Slowly, but steadily, yet Thou wast rising, appointed by those very Gods whom I adored; to lead higher mankind to glory and to death, and then, to greater glory still. In Thy visible garb, thirty years old wert Thou, eternal One, my Savior. Already, above the noise of catastrophic changes that shook the world, Thy people heard Thy voice proclaim the message of Thy anxious love—Thy ultimatum to the Chosen Nation—: “Future or ruin!” Already, to their depth, Thy inspired words had stirred them. Already a few bold, hard and true,—young men of gold and steel—had risen at Thy call and given Thee their all, and sworn to Thee, with joy, life-long allegiance in absolute obedience.
And just as when, before the storm, the surface of the sea, still remains calm, and the sky blue, meanwhile in unsuspected heights, slowly, tremendous whirls appear gathering scattered water-drops into dark clouds ready to burst; and just when no sign of new eruption can be shown in or around their silent, empty craters, down, down, low down in untold depth within the burning bowels of slumbering volcanoes, the unseen molten basalt boils and roars and rises day by day; so likewise at the call of Thy compelling love, so, likewise at the light of Thy inspired, star-like eyes, slowly the age-old manliness and pride and will to power were roused anew within a day; and young men heroes.6 And while the land still groaned under the heels of victors who had made it clear that theirs, in the great councils of the days, in which silly humanity was told to put its hope,7 from the breasts of the chosen few burst forth the cry that echoes Thine: “Awake, O nation fated to proclaim the divine right of pure blood; fated to rise and rule: Germany awake!”

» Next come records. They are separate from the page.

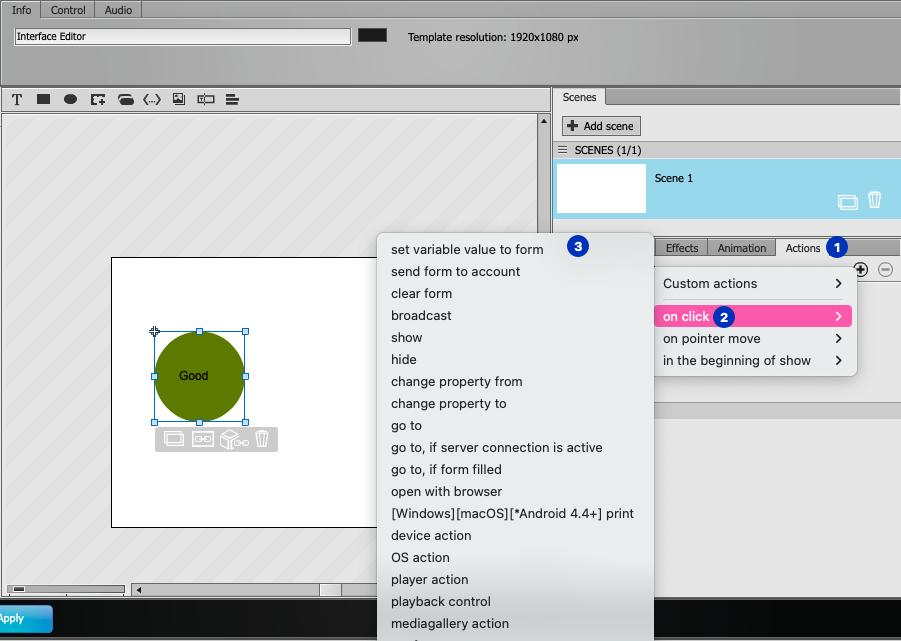Select the rectangle shape tool
The width and height of the screenshot is (901, 641).
click(43, 99)
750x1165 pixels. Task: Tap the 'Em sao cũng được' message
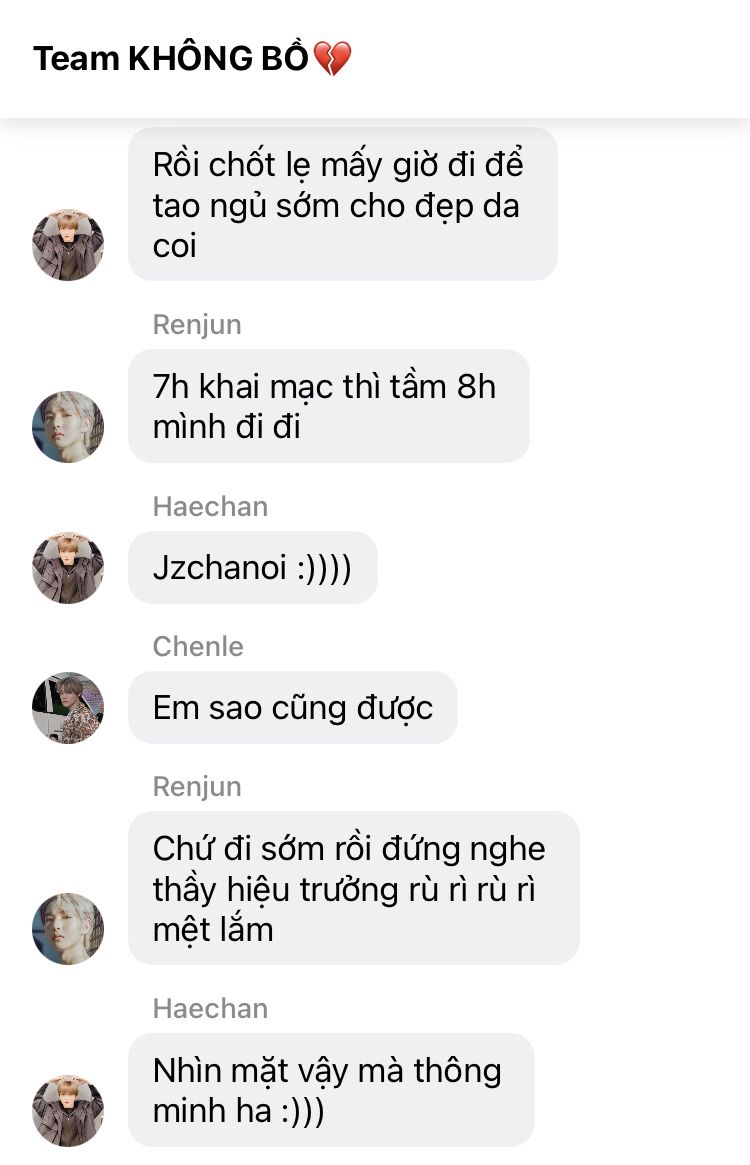293,707
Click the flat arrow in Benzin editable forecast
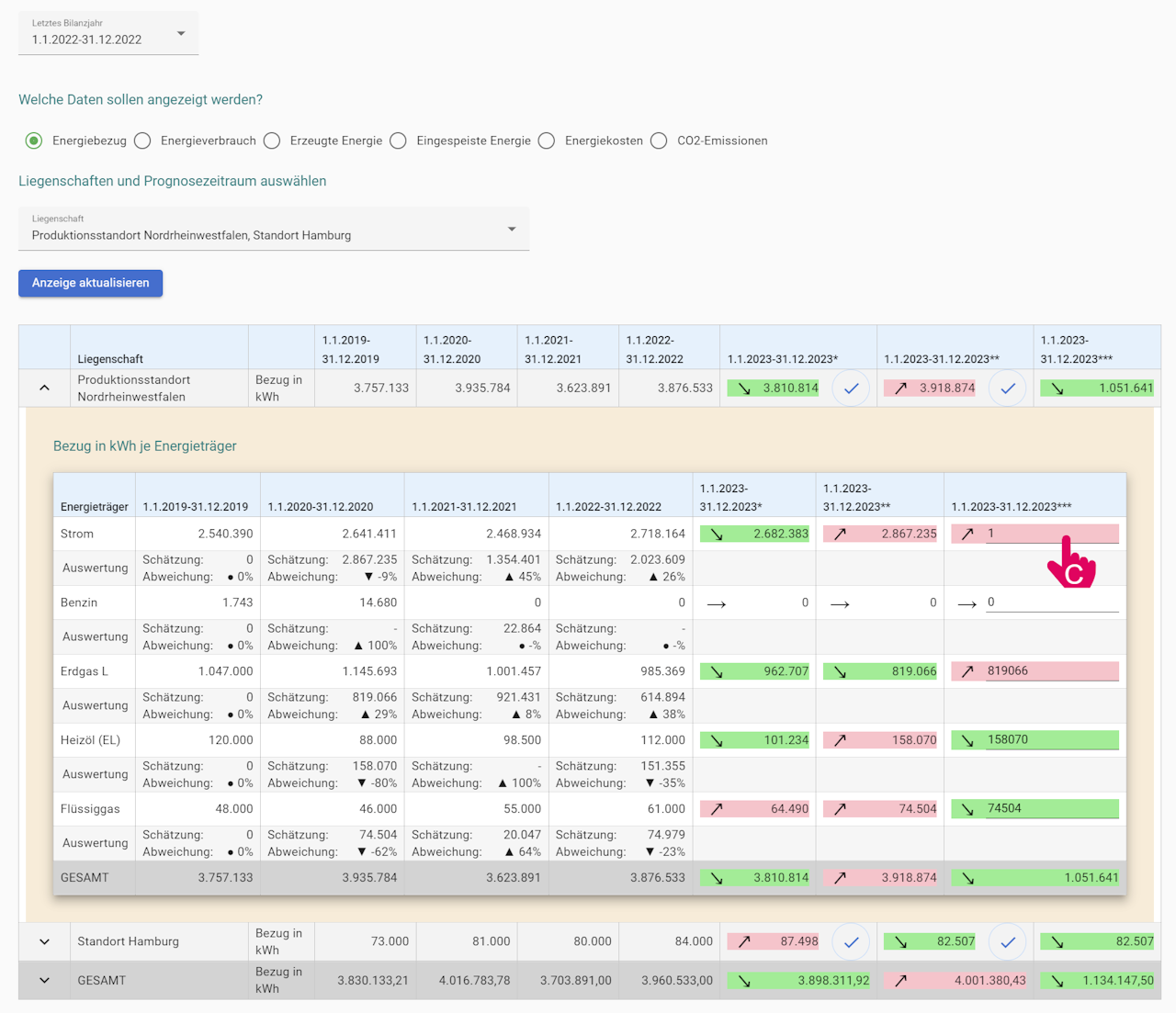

Oh, had I heard the marital cry—the call to resurrection—and had I also know that along the way of light, I would be allowed to follow Thee! That I too was invited to the great sacrifice in honor of the dawn; to the great Feast of Life at which, expressing my own youthful yearning, minstrels would praise the Gods I loved in magnificent hymns; to the great processional march in which, I too, would bear a torch, and I too had my voice to the broadening chorus, and in which on my right and on my left, and all around me I would have, as comrades, nay, as brothers, read demi-gods of flesh and blood! Oh, Had I know thou wast the One whom I had sought from century to century, and Whom I was still seeking, in ardent adolescent dreams! And that Thou wouldst welcome in me, the daughter of the outer Aryan world of North and South; the first-fruits of the love and reverence of the whole Race for Thee, its Savior, Thee its Leader, Thee its uncrowned King! Had I but known? . . .
But greater ones than I knew Thee not yet.
1 “We should also retain the Hellenic cultural ideal in its exemplary beauty. One must not allow the larger racial community to be torn apart by the differences between individual peoples. The fight which rages today revolves entirely around grand goals: a culture fights for its existence, which encompasses the millennia and includes Greece and Germany together.”—Trans. R.G. Fowler.
2 Savitri refers here to France, the nation of her birth and upbringing.
3 Savitri refers here to Christianity.
4 Leconte de Lisle, “Le Barde de Temrah.”
5 From this point forward, the sentence makes no sense. It is possible that when Savitri prepared the typescript, she left out some words. Those who are never more to return are probably the old Greek and Nordic gods.
6 Again, some words seem to be missing here.
7 Yet again, some words seem to be missing.